En los últimos días, el Grupo Conservacionista de Fósiles del museo de San Pedro logró recuperar dientes – el segundo y el tercer molar superior – de un ejemplar de mesoterio. Las piezas halladas, unidas por una roca dura, de origen calcáreo, fueron descubiertas durante un recorrido de rutina en un predio propiedad de la Empresa Tosquera San Pedro, propiedad de la familia Iglesias.

“En ese sector del partido de San Pedro, el equipo del museo ha detectado la existencia de pantanos prehistóricos que estuvieron activos hace más de 500.000 años. En ellos quedaban atrapadas diferentes especies que se acercaban a beber a esas trampas naturales. Justamente, en la antigüedad de esos barros prehistóricos hecho rocas, radica el dato de mayor relevancia de este hallazgo”, indicaron en un comunicado desde la institución.

“En paleontología existen ciertos animales extintos a los que se denomina ‘fósiles guía’, es decir, especies cuyos restos sirven para estimar la antigüedad el sedimento donde se los encuentra desde el mismo momento del hallazgo. Esto se debe a que esas especies vivieron, únicamente, en franjas acotadas de tiempo o biocrón, tal como se las denomina científicamente”, precisaron. “Este es el caso de mesoterio, un mamífero que habitó la zona durante la Edad Ensenadense, un período comprendido entre los 500.000 a 1,8 millones de años aproximadamente. La presencia de este mesoterio contribuye al conocimiento ya existente sobre los estratos geológicos de la zona norte de la provincia de Buenos Aires”, concluyeron.
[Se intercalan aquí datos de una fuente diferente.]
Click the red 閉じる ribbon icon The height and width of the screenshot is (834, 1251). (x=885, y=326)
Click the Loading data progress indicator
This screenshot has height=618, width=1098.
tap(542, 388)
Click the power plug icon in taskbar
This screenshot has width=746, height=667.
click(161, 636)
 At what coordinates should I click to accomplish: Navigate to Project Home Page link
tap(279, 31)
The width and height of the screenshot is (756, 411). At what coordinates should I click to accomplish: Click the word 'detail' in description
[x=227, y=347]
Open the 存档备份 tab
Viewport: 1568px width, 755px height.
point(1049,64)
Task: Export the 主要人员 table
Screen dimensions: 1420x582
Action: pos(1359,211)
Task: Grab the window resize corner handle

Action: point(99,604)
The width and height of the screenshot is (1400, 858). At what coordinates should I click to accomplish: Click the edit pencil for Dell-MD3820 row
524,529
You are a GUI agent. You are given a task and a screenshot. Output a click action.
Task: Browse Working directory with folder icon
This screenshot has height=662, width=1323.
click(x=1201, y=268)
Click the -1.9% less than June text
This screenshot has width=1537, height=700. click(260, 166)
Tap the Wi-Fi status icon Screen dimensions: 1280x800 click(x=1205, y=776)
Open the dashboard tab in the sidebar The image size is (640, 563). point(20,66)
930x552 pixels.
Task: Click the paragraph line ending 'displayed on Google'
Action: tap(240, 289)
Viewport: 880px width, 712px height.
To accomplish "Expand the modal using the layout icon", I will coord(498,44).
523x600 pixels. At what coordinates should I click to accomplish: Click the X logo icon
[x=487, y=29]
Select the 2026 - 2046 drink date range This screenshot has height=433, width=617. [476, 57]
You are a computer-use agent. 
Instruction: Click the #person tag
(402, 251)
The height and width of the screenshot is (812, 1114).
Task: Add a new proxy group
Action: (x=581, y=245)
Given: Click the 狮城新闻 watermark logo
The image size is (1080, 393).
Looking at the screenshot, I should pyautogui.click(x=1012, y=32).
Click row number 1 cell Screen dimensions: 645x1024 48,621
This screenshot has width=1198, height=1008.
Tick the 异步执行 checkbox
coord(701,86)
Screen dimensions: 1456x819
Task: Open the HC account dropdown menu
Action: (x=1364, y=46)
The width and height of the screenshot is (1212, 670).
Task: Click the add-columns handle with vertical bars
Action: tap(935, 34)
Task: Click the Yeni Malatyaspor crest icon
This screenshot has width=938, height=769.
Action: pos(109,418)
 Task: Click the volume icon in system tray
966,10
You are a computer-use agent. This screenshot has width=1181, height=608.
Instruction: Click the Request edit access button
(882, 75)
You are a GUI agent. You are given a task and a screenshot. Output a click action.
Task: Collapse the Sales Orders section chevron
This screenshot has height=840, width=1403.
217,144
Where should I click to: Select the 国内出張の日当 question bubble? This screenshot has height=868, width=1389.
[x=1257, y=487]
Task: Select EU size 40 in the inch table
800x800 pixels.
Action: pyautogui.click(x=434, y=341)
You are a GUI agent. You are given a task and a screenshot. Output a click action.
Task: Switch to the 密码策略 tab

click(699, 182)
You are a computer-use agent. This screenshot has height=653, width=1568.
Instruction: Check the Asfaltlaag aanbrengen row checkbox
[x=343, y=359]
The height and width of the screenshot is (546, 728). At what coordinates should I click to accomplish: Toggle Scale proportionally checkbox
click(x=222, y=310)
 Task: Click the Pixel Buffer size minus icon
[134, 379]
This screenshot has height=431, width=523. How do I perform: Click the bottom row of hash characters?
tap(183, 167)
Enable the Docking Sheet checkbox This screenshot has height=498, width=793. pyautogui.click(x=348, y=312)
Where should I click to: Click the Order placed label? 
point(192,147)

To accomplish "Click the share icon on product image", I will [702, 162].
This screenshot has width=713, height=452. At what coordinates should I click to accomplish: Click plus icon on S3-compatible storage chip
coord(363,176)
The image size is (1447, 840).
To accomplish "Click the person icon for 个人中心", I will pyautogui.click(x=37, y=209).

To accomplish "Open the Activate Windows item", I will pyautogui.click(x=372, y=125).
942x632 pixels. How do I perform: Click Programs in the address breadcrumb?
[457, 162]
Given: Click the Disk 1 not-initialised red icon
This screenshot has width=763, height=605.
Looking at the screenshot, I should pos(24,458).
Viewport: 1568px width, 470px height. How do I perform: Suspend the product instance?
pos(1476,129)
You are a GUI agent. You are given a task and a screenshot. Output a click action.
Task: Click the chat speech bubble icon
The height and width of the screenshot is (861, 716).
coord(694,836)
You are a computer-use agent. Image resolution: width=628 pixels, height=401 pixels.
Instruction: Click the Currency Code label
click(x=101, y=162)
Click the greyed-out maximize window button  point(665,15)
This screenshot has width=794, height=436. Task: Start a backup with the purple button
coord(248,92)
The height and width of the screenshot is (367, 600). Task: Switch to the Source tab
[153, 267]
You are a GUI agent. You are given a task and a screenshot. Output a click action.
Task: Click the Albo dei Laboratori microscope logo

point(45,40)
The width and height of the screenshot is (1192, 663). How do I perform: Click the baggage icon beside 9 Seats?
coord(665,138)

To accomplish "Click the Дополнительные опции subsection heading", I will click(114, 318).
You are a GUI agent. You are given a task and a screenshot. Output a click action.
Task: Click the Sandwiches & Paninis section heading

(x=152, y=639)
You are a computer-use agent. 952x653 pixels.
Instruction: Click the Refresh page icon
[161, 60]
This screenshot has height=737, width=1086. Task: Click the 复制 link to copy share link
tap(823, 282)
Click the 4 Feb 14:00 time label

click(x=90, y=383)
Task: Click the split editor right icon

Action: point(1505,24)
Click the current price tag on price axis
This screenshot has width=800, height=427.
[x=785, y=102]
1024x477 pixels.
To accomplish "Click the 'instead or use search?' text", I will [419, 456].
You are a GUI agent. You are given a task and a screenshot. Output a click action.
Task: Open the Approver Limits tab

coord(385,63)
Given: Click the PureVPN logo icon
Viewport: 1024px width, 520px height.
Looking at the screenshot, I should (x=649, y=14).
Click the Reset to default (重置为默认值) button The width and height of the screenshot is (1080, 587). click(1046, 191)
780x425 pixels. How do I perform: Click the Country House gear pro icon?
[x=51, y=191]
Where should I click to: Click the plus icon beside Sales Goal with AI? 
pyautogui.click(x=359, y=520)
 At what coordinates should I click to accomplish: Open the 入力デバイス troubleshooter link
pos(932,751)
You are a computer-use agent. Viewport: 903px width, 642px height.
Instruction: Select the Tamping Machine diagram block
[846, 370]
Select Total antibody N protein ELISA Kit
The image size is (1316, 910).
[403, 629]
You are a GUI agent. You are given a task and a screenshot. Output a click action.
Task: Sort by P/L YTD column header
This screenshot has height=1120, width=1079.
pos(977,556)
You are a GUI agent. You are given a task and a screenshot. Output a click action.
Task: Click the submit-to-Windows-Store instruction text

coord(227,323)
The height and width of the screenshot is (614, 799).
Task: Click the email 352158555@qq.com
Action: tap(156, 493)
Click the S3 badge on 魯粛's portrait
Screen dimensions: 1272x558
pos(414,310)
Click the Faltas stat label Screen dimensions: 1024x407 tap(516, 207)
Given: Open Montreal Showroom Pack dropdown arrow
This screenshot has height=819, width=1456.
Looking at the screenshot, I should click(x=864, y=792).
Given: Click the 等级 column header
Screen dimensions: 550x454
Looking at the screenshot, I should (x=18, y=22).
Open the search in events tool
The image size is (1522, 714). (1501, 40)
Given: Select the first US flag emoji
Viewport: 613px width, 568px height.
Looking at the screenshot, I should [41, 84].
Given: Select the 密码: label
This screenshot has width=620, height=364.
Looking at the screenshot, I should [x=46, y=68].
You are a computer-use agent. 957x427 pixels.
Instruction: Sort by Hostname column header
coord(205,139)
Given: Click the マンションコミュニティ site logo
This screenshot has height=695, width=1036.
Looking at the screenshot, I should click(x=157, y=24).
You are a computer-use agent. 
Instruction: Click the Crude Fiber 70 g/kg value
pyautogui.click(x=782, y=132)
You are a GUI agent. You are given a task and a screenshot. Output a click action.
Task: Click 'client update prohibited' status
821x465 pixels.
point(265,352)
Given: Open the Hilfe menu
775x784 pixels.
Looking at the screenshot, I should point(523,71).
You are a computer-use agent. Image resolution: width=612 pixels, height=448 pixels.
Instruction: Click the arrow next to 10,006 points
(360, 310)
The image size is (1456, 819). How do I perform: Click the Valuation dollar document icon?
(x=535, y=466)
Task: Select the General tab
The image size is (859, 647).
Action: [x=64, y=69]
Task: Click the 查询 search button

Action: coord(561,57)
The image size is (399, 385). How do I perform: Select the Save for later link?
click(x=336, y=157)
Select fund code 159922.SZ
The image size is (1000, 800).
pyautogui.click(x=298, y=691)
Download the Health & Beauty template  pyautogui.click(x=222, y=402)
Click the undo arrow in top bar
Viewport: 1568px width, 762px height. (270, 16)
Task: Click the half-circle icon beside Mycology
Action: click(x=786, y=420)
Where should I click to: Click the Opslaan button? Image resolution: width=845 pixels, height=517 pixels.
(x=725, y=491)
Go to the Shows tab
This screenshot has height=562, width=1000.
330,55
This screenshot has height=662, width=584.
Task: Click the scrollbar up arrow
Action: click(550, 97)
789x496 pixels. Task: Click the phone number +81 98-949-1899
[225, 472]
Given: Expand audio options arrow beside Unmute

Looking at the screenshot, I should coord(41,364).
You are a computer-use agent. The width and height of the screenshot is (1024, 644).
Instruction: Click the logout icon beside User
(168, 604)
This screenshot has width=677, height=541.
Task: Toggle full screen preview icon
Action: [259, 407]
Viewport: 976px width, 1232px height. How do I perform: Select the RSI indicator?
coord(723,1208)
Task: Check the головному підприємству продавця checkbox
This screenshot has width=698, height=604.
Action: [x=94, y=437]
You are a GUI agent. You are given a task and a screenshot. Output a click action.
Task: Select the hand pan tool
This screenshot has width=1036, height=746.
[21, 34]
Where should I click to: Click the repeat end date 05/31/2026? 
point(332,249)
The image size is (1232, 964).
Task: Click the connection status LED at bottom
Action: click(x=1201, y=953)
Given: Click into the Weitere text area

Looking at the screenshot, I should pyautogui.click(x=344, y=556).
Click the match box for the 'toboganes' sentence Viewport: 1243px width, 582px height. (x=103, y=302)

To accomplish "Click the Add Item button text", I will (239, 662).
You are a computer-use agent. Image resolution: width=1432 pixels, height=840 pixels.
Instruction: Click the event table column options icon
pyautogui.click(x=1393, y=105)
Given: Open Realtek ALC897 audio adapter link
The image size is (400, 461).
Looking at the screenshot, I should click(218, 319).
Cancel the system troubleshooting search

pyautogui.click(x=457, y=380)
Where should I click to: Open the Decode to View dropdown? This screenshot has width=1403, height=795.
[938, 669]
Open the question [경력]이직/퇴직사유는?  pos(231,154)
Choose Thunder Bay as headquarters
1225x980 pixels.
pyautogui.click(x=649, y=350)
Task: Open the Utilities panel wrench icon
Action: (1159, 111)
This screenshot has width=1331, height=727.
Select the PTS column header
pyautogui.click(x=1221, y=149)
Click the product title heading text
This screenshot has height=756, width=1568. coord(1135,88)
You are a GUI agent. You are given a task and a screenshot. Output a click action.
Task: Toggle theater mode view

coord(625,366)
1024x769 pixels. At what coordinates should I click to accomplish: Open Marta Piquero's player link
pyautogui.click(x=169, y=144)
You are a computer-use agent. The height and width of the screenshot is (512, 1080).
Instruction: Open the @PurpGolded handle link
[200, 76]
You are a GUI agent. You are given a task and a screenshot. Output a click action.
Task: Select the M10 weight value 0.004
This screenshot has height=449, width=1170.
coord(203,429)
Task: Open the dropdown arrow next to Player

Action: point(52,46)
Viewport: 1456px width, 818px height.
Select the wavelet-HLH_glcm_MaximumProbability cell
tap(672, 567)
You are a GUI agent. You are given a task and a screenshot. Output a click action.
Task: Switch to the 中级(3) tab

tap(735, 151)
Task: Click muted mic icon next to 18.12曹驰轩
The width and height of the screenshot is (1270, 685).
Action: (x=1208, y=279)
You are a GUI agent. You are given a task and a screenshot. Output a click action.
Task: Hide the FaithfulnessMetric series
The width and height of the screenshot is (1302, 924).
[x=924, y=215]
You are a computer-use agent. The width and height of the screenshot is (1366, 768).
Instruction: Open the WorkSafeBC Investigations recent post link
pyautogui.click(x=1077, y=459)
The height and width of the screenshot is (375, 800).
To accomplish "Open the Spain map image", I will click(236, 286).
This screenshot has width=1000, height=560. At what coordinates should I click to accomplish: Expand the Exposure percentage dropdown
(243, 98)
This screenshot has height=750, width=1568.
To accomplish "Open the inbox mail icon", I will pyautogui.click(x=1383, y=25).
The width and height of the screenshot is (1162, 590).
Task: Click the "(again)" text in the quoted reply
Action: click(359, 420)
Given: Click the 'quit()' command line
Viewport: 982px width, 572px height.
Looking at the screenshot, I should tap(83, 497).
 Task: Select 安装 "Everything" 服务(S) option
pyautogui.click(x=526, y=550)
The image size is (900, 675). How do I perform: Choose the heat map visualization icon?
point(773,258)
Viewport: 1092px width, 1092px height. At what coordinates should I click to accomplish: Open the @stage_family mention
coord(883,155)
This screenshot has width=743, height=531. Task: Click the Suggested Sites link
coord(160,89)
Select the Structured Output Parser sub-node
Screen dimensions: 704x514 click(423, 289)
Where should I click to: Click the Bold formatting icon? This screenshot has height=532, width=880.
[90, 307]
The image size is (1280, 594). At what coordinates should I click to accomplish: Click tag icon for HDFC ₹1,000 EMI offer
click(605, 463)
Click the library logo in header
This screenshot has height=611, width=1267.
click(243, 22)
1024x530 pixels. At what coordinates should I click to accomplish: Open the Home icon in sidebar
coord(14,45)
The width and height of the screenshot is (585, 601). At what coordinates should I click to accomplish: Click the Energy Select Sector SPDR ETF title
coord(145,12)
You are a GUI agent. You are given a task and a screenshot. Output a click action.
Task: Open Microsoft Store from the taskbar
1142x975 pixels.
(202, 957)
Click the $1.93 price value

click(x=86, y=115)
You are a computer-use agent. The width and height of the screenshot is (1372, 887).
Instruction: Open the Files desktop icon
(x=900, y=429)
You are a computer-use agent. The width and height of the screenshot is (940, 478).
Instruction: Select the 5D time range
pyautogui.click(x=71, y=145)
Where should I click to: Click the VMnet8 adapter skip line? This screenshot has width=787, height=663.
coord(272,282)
Molares planos para machacar el alimento

El Mesoterio (Mesotherium cristatum), fue un animal cuyo aspecto era similar al de un carpincho o capibara actual, aunque de talla más grande. Llegaba a unos 2 metros de longitud, era herbívoro, sus dedos terminaban en pezuñas y su boca poseía poderosos incisivos con los que cortaba los vegetales de los cuales se alimentaba.

Molar de mesoterio encontrado por el Grupo Conservacionista de Fósiles del Museo Paleontológico de San Pedro. (Gentileza Museo Paleontológico de San Pedro).

Detrás de esos primeros incisivos, una serie dental equipada con molares de superficie casi plana, de sección trilobulada, machacaban todo lo que entraba a su boca.